Corriere della sera 31 luglio 2001
Il mondo protesta, i nostri garantisti no

Per giorni e giorni, dopo la mattanza di Genova, i governanti hanno seguitato a negare, a minimizzare: non è accaduto nulla, il G8 è un successo politico e basta, il resto non conta, le responsabilità dei disordini sono dei manifestanti, del Genoa social forum, di Agnoletto, il grande nemico. La polizia e i carabinieri hanno fatto ciò che dovevano. No dunque alle dimissioni del ministro degli Interni, no a un’indagine conoscitiva chiesta dall’opposizione in Parlamento, no a qualsiasi autocritica, anche la più blanda. I garantisti che si sono esercitati ai tempi di Mani pulite quando insorgevano sdegnati a ogni avviso di garanzia, appunto, che riguardava uomini ora al governo, sono stati zitti; i famosi liberali spuntati dalle ceneri, zitti anche loro. Nessun dubbio, nessun rammarico, nessun tentativo di spiegare, di analizzare, di porsi delle domande stravolgendo in questo modo i normali comportamenti degli innocenti che, se tali, non hanno paura di nulla e di nessuno e sono loro, solitamente, a volere le indagini e a chiedere che le facciano altri, per amore della verità, per togliere ogni sospetto. Che nel caso di Genova, invece, si è ingigantito e ha creato una situazione insopportabile, di reticenza, di menzogna. Anche perché i giornalisti hanno scritto quel che hanno visto contraddicendo spesso certi commenti di tipo questurino, e le troupes televisive hanno documentato i pestaggi selvaggi della polizia e le macchine fotografiche hanno scattato migliaia di immagini di azioni fuorilegge e infatti la polizia, nell’incursione notturna alla scuola Diaz le ha sequestrate, strumenti sovversivi. Hanno scritto i giornali italiani e l’hanno fatto i giornali stranieri, dal New York Times all’ Asahi Shimbun , in grande maggioranza orripilati per le insipienze, le incompetenze, gli eccessi, la violenza che ha violato la Costituzione della Repubblica.

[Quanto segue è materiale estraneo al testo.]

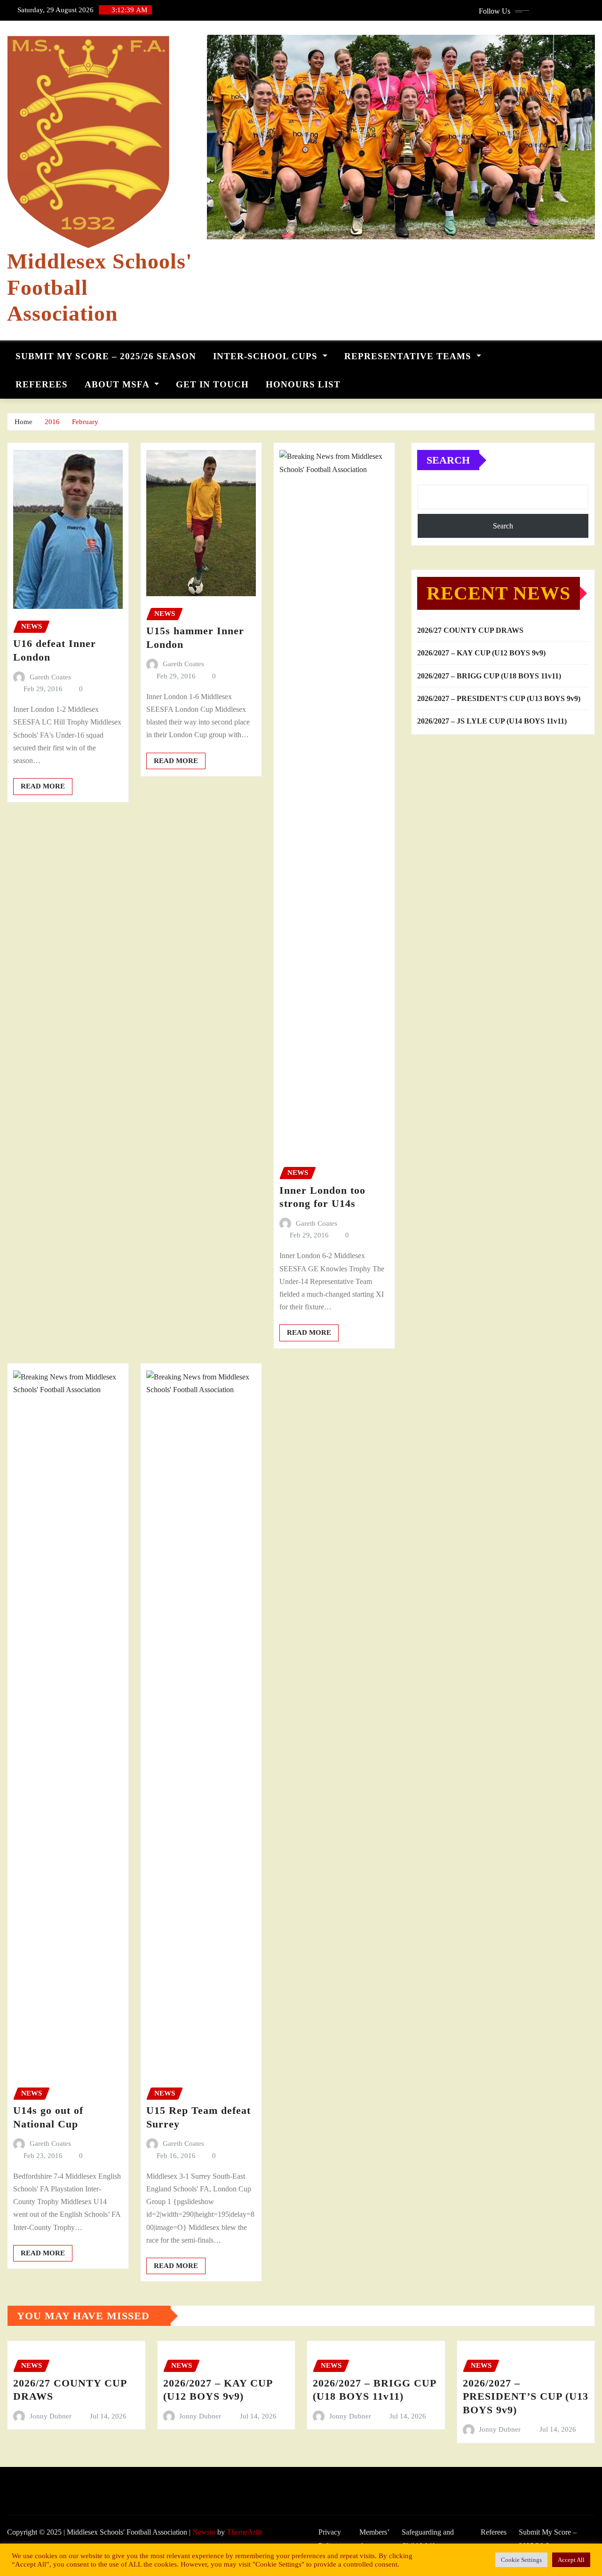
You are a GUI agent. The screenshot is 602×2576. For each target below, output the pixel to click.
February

Qualche consigliere dei governanti, più intelligente e meno rozzo, deve aver loro spiegato che quello di chiudersi nella negazione globale di fatti accaduti era un modo ottuso e suicida di far politica in un evento di rilevanza internazionale, mentre crescevano le proteste dei Paesi stranieri; si moltiplicavano le manifestazioni nelle capitali del mondo; si riempivano le piazze delle città italiane; mentre il Tg1 mandava in onda un filmato girato da operatori della Rai, un attacco poliziesco impressionante contro inermi, giovani e vecchi, già colpiti, a terra; mentre Amnesty International apriva un’inchiesta e in una lettera resa pubblica dall’ Unità 530 professori delle Università italiane, diventati poi più di 700, si appellavano a Ciampi con domande gravi e circostanziate sui fatti di Genova confidando in un suo possibile intervento. E ieri il Presidente ha chiesto, in nome di tutti gli italiani, che si faccia piena luce. Venerdì scorso anche Berlusconi, parlando del G8 in Senato, ha ammorbidito la sua posizione: «Non ci sarà alcuna copertura per chi si è macchiato di violenza e di abusi». Ma ha anche detto che i tutori dell’ordine pubblico sono gli stessi nominati dal centrosinistra. (Dar la colpa ad altri è già un ammettere che le responsabilità esistono).
È stata una brutta pagina che scredita la democrazia, questa di Genova.
Un delirio metafisico. Con gli Otto Grandi chiusi nella zona rossa come in una fortezza medievale e il resto della città allo sbaraglio, senza piani, senza presidi fissi. Era ovvio (se ne parlava da mesi) che ci sarebbero state infiltrazioni violente nel gran numero di manifestanti anti-global, non tutti, certo, pacifici. Se poi, come pare, la polizia sapeva molto delle tute nere, i black bloc , e ci sono state condiscendenze, provocazioni, tutto diviene ancora più angosciante. Perché usare le armi? Qual è l’addestramento militare e psicologico dei carabinieri? Che significato ha avuto il vergognoso assalto alla scuola Diaz, presenti alte autorità di polizia romane? E che cosa è veramente successo nella caserma-lager di Bolzaneto tra i pestaggi duri e gioiosi inni fascisti? Il presidente del Consiglio si preoccupava dei panni appesi nei vecchi vicoli di Genova. Un’offesa all’immagine. Voleva fare bella figura con gli ospiti. Purtroppo quei panni si sono macchiati di sangue.